所给文段:
════════════════════

摘要: 在生存分析中，当研究个体的暴露因素随时间动态变化，且结局事件存在竞争风险时，传统Cox比例风险模型的估计会产生偏倚。本文旨在将逆概率处理加权方法与Fine-Gray竞争风险模型相结合，提出一种双重加权模型，以精准估计竞争风险数据下时变暴露对感兴趣事件的因果效应。首先，构建逆概率权重以调整时间依赖性混杂。然后，将逆概率权重与Fine-Gray模型的删失权重结合，形成双重权重并嵌入加权得分方程。最后，利用恶性黑色素瘤患者数据，分别建立时变分段暴露变量和静态二元暴露变量模型进行对比分析。实例分析表明，在双重加权竞争风险模型中，相较于静态暴露变量，时变暴露变量能更精确地捕捉暴露的动态效应，估计结果更为稳健。

Abstract: In survival analysis, when the exposure factors of study subjects change dynamically over time and the outcome events involve competing risks, traditional Cox proportional hazards models may yield biased estimates. This paper aims to integrate the inverse probability of treatment weighting method with the Fine-Gray competing risks model to propose a doubly-weighted model, in order to accurately estimate the causal effect of time-varying exposure on the event of interest in the presence of competing risks. First, inverse probability weights are constructed to adjust for time-dependent confounding. Then, these weights are combined with the censoring weights from the Fine-Gray competing risks model to form double weights, which are embedded into a weighted score equation. Finally, using data from malignant melanoma patients, models with time-varying segmented exposure variables and static binary exposure variables are established for comparative analysis. The empirical analysis demonstrates that, in the doubly-weighted competing risks model, time-varying exposure variables more accurately capture the dynamic effects of exposure and yield more robust estimates compared to static exposure variables.

════════════════════

任务条目 1:
抄写所给文段中介于“摘要: 在生存分析中，当研究”与“动态效应，估计结果更为稳健。”之间的内容，首尾两处文字包括在内。
任务条目 2:
根据所给文段，实例分析使用的是哪一类患者的数据？

收集的数据条目

════════════════════

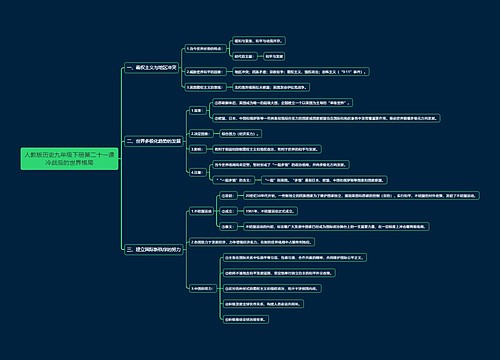Select the 综合国力（经济实力）node
The height and width of the screenshot is (360, 500).
(240, 134)
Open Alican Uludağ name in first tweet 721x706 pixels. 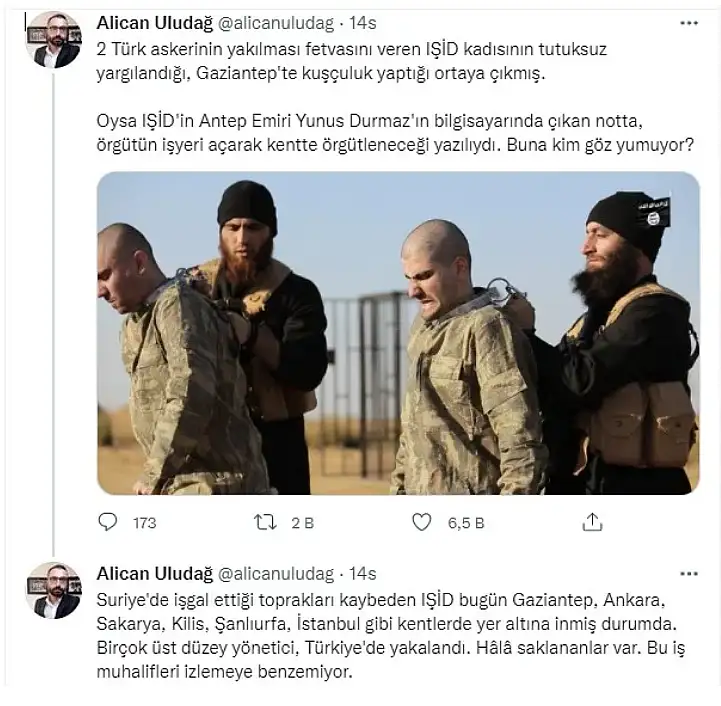click(155, 23)
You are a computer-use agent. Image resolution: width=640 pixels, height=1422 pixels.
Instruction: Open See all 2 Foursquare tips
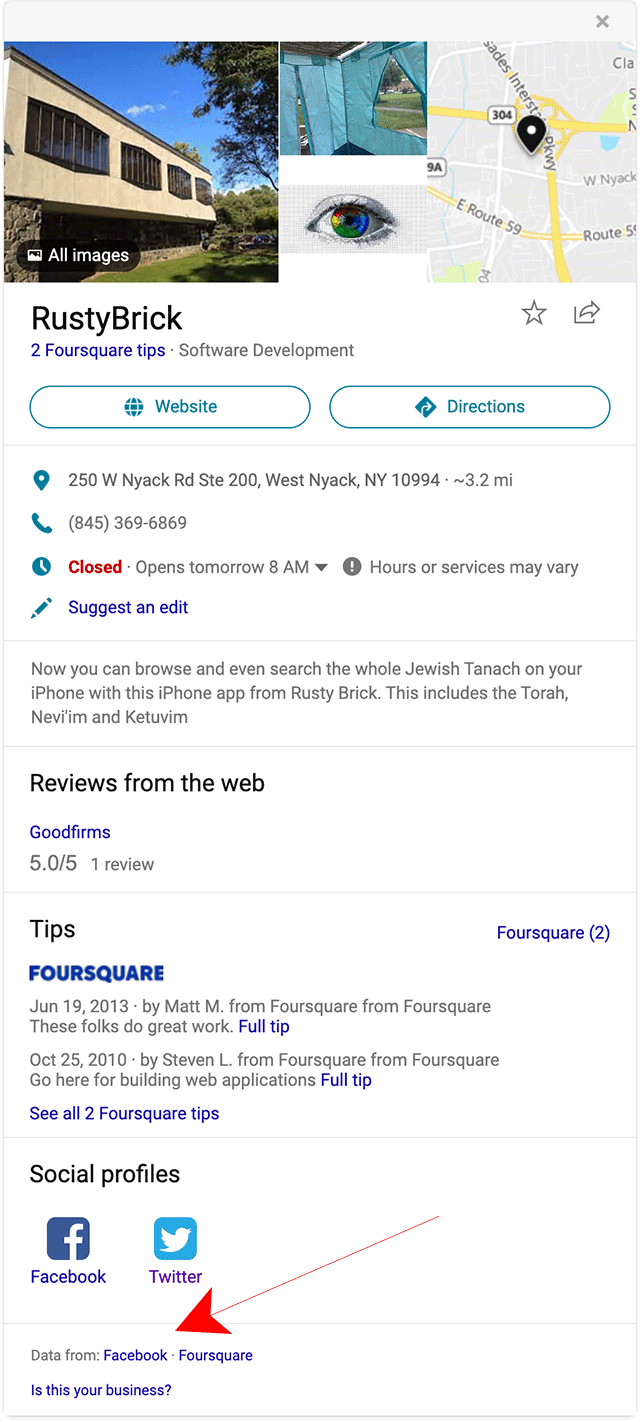pyautogui.click(x=124, y=1113)
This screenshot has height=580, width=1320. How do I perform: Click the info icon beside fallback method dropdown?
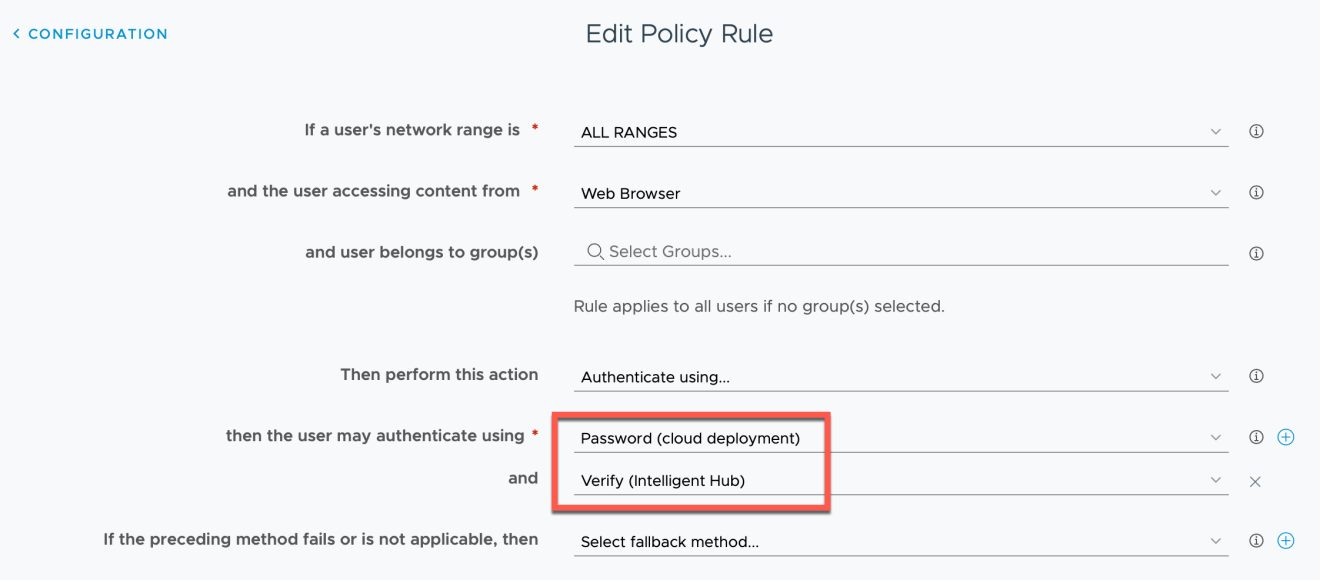[1256, 539]
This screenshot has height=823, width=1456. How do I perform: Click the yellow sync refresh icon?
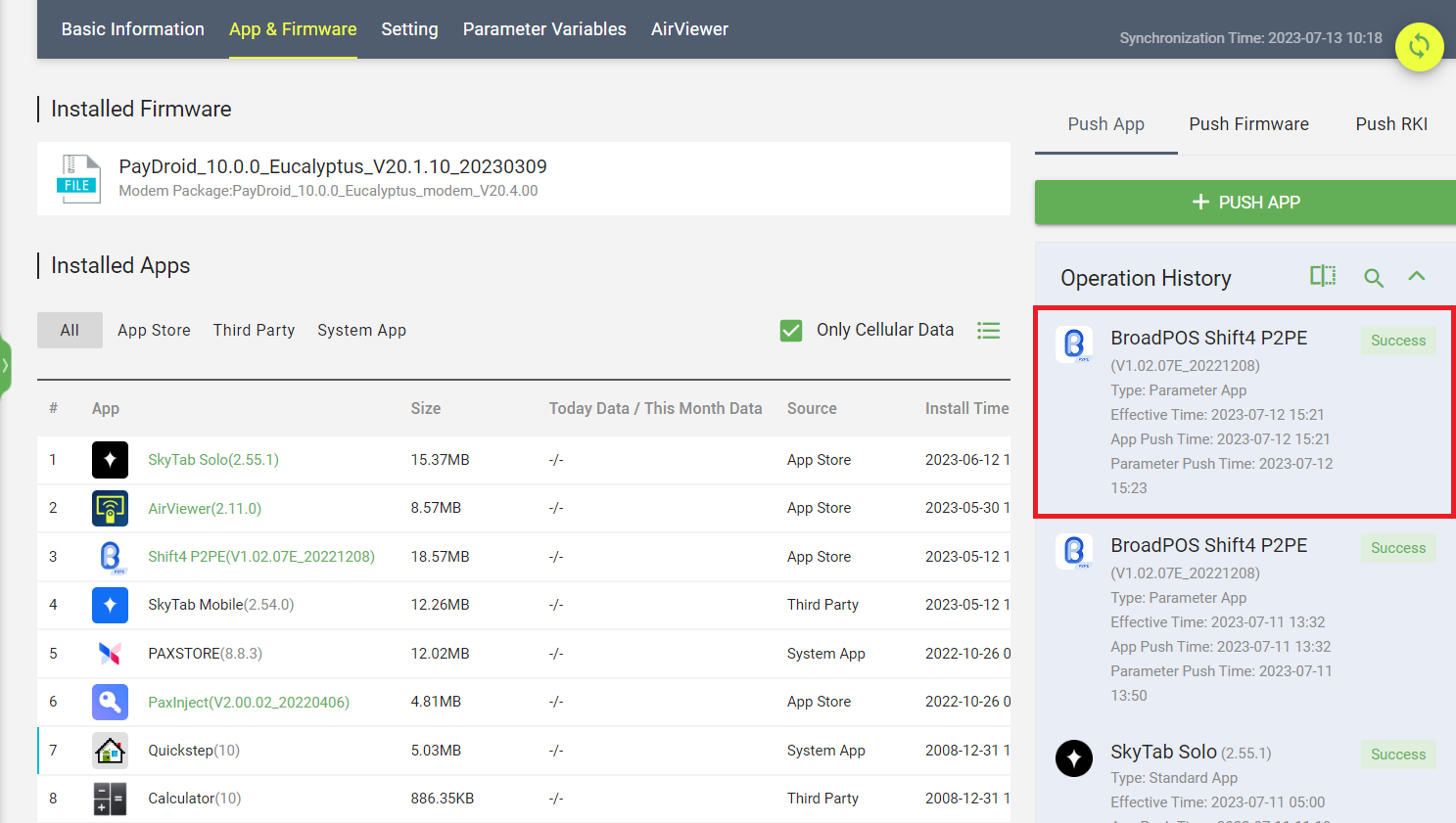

════════════════════

练习答案 1:
摘要: 在生存分析中，当研究个体的暴露因素随时间动态变化，且结局事件存在竞争风险时，传统Cox比例风险模型的估计会产生偏倚。本文旨在将逆概率处理加权方法与Fine-Gray竞争风险模型相结合，提出一种双重加权模型，以精准估计竞争风险数据下时变暴露对感兴趣事件的因果效应。首先，构建逆概率权重以调整时间依赖性混杂。然后，将逆概率权重与Fine-Gray模型的删失权重结合，形成双重权重并嵌入加权得分方程。最后，利用恶性黑色素瘤患者数据，分别建立时变分段暴露变量和静态二元暴露变量模型进行对比分析。实例分析表明，在双重加权竞争风险模型中，相较于静态暴露变量，时变暴露变量能更精确地捕捉暴露的动态效应，估计结果更为稳健。

练习答案 2:
恶性黑色素瘤患者的数据。